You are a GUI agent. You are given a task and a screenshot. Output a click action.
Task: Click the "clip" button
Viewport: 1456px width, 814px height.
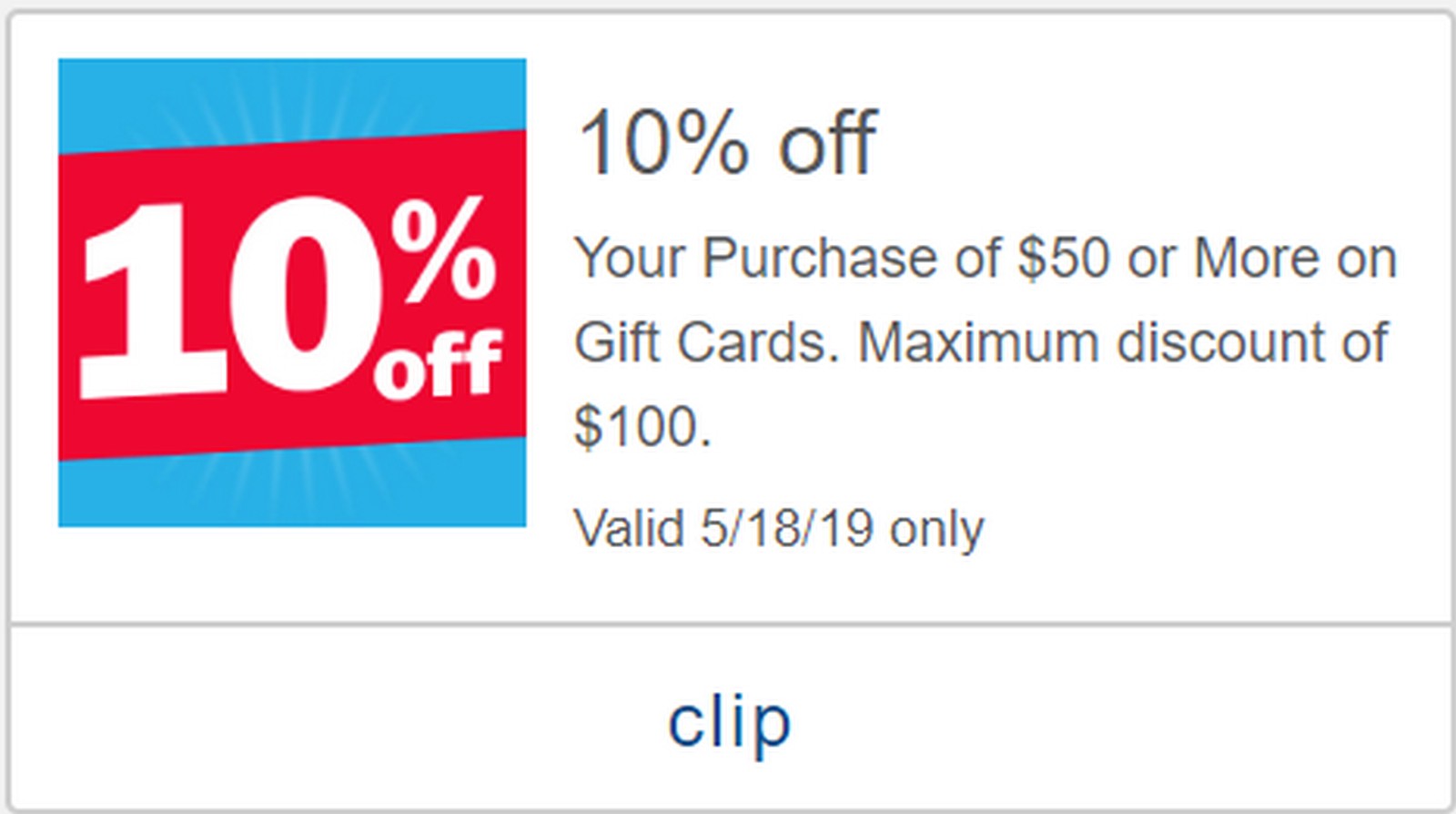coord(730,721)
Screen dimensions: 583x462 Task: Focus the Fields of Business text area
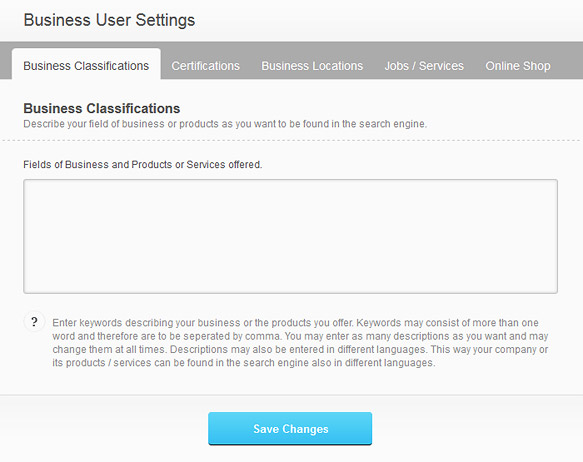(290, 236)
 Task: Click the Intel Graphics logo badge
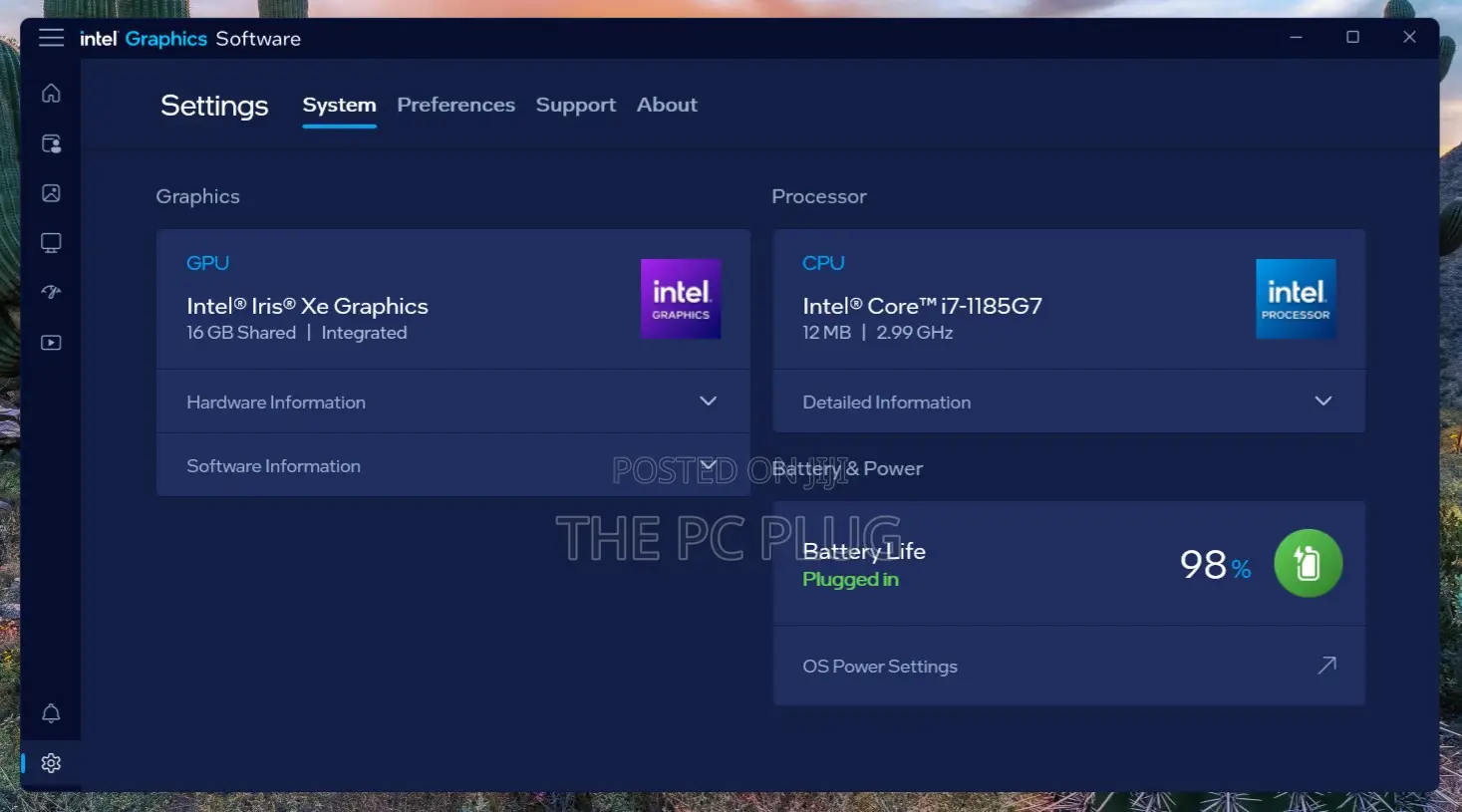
• • • • • • •
● **Exercise**
From the entries above, write out every line without a single change, skipping the images.

● **Output below**
You are a GUI agent. You are given a task and a screenshot. Output a click action.
Task: Click the "clip" button
Viewport: 1456px width, 814px height.
coord(730,721)
Screen dimensions: 583x462 Task: Focus the Fields of Business text area
(290, 236)
 Task: Click the Intel Graphics logo badge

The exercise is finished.